Will Smith’s character is obviously the center focal point of the story. There are two, possibly three other characters that influence the movie, but their roles are minor at best. Will Smith is able to adapt to the various scenes, and play the serious emotions that are weaved into the story. During the movie the viewer is presented with information on Will’s character. Smith utilizes these moments to convey the message and meaning of the scene.
The movie presents a dark and saddening reflection of how one man is determined to make up for the wrong he has done. There is very little humor present, with deep thoughtful scenes invoking sorrow and mourning. The movie does not attempt to sugar coat Smith’s intentions. His plan has been laid out, and he follows through with each portion.
*SPOILER ALERT *
Ultimately the movie is based on a man’s mission to repent for the tragedy that he has caused. As the movie unravels, the viewer becomes aware that Smith’s mission is to take everything that he has and give it away, even his own life. Mournful of the accident that he caused in which his fiancé, as well as a van full of people crash, killing all but Smith, he embarks on a mission to give away everything he has. He utilizes the credentials of his brother, an IRS auditor to covertly gain insight into people that are possible candidates for his organs. Sneaking into the IRS computer system he locates less fortunate people that he can help. This scene seems less realistic. While I understand the exact details are of little importance, his ability to access the systems without difficulty seems inaccurate (even for the IRS!).

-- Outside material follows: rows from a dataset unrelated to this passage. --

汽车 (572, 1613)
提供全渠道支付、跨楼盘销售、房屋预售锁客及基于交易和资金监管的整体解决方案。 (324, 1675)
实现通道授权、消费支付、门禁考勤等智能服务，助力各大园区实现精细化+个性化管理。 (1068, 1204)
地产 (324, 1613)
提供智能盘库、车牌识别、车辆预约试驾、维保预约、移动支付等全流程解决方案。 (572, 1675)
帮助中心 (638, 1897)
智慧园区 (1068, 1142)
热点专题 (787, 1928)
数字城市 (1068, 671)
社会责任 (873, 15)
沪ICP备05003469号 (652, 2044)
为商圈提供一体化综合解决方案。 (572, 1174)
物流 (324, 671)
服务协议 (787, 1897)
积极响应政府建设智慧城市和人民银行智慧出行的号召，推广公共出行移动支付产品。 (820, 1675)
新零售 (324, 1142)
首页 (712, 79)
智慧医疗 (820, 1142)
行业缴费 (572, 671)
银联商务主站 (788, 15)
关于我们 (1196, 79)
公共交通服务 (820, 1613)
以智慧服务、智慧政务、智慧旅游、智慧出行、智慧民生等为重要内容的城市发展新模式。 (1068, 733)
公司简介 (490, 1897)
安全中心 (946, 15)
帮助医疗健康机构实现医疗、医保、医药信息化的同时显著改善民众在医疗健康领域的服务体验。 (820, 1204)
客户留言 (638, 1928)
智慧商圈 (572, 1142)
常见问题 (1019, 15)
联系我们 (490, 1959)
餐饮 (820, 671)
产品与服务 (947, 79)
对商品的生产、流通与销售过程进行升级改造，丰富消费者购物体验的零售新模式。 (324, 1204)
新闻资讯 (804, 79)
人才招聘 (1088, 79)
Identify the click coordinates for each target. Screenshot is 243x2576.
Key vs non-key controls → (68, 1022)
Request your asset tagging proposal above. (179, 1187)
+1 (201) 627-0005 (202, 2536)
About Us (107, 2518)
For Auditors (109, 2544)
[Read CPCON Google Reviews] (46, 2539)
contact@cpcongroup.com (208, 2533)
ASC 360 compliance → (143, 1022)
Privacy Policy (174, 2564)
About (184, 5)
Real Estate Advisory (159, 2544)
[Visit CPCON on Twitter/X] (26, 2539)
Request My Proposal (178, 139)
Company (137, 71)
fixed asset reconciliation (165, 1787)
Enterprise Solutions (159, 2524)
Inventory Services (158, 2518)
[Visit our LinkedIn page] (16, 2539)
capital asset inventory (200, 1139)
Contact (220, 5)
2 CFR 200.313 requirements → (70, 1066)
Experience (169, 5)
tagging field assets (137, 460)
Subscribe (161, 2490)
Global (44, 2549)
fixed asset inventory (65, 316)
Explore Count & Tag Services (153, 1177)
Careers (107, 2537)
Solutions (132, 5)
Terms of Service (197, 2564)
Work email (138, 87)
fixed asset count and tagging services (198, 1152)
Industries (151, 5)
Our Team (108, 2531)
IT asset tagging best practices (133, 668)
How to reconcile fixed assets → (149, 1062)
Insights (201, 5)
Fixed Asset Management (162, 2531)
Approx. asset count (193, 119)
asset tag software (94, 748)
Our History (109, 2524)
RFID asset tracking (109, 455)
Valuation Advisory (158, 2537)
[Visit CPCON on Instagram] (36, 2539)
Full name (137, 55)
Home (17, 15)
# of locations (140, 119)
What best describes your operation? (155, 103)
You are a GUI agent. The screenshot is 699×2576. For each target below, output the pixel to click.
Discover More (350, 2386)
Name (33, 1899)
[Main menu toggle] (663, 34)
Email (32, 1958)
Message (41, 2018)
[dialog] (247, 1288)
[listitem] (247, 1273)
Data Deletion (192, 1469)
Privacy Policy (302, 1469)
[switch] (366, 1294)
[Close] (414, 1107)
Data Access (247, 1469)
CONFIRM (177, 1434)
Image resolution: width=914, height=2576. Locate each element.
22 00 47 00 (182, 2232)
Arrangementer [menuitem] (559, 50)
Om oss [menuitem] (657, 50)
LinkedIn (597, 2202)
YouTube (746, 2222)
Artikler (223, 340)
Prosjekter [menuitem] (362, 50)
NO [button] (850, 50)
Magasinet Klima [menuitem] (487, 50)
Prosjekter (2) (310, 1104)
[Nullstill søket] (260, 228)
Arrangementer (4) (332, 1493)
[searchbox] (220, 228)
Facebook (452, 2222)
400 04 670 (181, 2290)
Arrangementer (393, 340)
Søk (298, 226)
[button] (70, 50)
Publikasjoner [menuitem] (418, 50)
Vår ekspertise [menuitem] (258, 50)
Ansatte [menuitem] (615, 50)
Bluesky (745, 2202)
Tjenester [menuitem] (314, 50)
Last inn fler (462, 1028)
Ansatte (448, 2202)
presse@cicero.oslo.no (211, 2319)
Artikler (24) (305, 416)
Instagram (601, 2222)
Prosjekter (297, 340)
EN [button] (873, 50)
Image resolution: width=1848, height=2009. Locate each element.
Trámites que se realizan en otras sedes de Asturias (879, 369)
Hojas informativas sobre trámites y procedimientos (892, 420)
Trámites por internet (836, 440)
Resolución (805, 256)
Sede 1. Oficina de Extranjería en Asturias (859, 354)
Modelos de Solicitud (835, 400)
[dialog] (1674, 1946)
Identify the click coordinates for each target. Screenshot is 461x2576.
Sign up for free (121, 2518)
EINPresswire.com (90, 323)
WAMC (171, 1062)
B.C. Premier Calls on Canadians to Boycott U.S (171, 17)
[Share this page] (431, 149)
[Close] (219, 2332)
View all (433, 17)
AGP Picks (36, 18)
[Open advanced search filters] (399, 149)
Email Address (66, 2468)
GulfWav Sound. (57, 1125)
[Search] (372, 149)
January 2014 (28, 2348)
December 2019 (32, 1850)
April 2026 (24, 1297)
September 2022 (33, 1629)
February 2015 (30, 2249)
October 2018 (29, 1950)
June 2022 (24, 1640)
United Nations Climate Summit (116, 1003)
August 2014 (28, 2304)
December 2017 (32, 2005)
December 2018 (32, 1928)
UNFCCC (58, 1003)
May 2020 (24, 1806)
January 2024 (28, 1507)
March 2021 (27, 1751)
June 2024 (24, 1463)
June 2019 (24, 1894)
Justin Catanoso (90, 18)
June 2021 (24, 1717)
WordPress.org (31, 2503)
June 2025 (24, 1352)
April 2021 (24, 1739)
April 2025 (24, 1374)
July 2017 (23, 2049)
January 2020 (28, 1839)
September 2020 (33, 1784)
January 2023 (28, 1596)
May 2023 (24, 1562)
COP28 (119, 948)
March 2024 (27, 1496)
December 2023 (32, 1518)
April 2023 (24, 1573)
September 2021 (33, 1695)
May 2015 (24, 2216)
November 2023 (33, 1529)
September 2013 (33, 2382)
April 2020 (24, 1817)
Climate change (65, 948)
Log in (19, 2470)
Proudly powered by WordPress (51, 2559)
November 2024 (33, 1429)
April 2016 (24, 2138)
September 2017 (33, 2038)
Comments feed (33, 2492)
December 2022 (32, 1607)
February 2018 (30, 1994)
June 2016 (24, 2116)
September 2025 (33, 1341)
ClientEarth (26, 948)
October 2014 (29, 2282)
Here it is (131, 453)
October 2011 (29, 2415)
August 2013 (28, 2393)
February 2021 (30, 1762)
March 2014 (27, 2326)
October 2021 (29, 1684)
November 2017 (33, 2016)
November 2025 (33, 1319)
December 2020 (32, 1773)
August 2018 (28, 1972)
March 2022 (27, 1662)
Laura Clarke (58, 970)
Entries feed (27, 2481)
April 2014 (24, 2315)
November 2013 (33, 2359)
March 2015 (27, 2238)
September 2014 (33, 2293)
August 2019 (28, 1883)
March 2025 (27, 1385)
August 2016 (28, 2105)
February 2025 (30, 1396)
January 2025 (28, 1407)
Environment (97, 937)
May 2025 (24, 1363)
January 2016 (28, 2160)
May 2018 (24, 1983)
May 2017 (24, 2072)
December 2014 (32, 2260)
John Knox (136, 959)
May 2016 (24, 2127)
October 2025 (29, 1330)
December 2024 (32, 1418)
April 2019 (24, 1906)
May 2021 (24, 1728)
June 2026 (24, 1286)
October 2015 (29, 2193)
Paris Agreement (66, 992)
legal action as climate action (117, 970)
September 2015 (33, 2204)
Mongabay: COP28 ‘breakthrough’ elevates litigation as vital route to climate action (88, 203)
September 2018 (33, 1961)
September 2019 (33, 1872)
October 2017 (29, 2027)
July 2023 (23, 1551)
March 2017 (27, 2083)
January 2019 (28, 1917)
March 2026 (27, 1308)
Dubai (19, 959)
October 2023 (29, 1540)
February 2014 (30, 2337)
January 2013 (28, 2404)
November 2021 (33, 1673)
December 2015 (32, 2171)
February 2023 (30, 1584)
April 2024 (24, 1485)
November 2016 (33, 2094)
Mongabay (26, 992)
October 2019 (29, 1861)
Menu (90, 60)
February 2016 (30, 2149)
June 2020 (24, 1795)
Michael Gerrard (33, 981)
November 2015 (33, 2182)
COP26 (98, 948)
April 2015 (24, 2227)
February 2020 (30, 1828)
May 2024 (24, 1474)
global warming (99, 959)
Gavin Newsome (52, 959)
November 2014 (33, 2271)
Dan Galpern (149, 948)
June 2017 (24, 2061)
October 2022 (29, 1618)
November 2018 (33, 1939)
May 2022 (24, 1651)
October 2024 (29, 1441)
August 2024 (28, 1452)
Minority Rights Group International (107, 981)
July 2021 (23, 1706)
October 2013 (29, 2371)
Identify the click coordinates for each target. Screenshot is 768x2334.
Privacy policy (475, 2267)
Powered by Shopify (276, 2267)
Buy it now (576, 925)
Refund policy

His goal is to help the lives of others. His recipients include a blind man (played by Woody Harrelson), his brother (in need of a lung transplant), a social worker, a battered woman, a child in need of bone marrow, and ultimately a young lady that is in need of a heart. The final organ, his heart, requires Smith to make the choice of his life or hers.
In my opinion this movie is longer than it needs to be. The initial flashback scenes only confuse the viewer. There is no desire to want to understand the history, but the film attempts to answer that question. In speaking with others that have seen this movie, we are all in agreement that the movie could have easily been cut down to provide a more direct representation of Smith’s goal.
The acting in the movie is accurate and believable. All during the movie, you can understand the actors/actresses, and can relate to their expressions. Harrelson’s character remains constant throughout the movie, as a concerned, productive member of society. Even when pushed to the limits by Smith, Harrelson’s character remains calm, and in control.
I am a fan of Will Smith, I enjoy his acting. But, unfortunately this movie does not live up to my expectations. I have to give this movie a “C-” grade.